Message of Abbot Paul - Friday 7th July 2023

Abbot Paul • July 6, 2023
It’s been a blessing to have cooler weather for a few days. One of the effects of the protracted hot and sunny weather has been to make our roses and other flowers bigger, yet at the same time to fade them. Our Belmont roses are actually a different colour this year, much lighter but appearing to be burnt at the edges. Even so, we’ve had a magnificent display and it continues to the present day. I wonder what lies ahead and whether we’ll get another hot spell.
 
​Our Gospel passage from Matthew today recounts the call of Matthew, (Mt 9: 9-13). Rather like the call of the fishermen, the call of the tax collector is as radical as it’s brief. “As Jesus was walking on, he saw a man named Matthew sitting by the customs house, and he said to him, ‘Follow me.’ And he got up and followed him.”

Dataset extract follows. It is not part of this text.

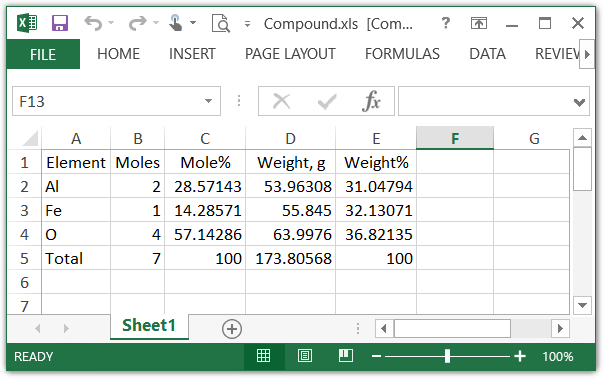Expand the formula bar
The width and height of the screenshot is (606, 380).
[x=579, y=102]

Did Jesus already know Matthew? Did Matthew know Jesus? We will soon discover in Matthew’s house, why it is that Jesus called him: to be an example to others, for Jesus came, “not to call the virtuous, but sinners.” This very fact filled others then, as it does us now, with thankfulness and rejoicing, that Jesus should call sinners such as you and me. After his call, a dinner was offered at Matthew’s house. “While he was at dinner in the house it happened that a number of tax collectors and sinners came to sit at the table with Jesus and his disciples. When the Pharisees saw this, they said to his disciples, ‘Why does your master eat with tax collectors and sinners?’ When he heard this he replied, ‘It is not the healthy who need the doctor, but the sick. Go and learn the meaning of the words: What I want is mercy, not sacrifice. And indeed I did not come to call the virtuous, but sinners.’” The story is well known to us all: Jesus is surrounded by tax collectors and sinners, the Pharisees see this and complain to the disciples, Jesus hears this and replies, quoting the words of the prophet Hosea, “What I want is mercy not sacrifice,”(Ho 6:6). Jesus takes this a stage further by stating categorically that he has come to call sinners to repentance and new life, for the virtuous have no need for God and can look after themselves, which is precisely what the Pharisees were doing. Lord, we thank you for calling us to salvation, although we are sinners. Amen.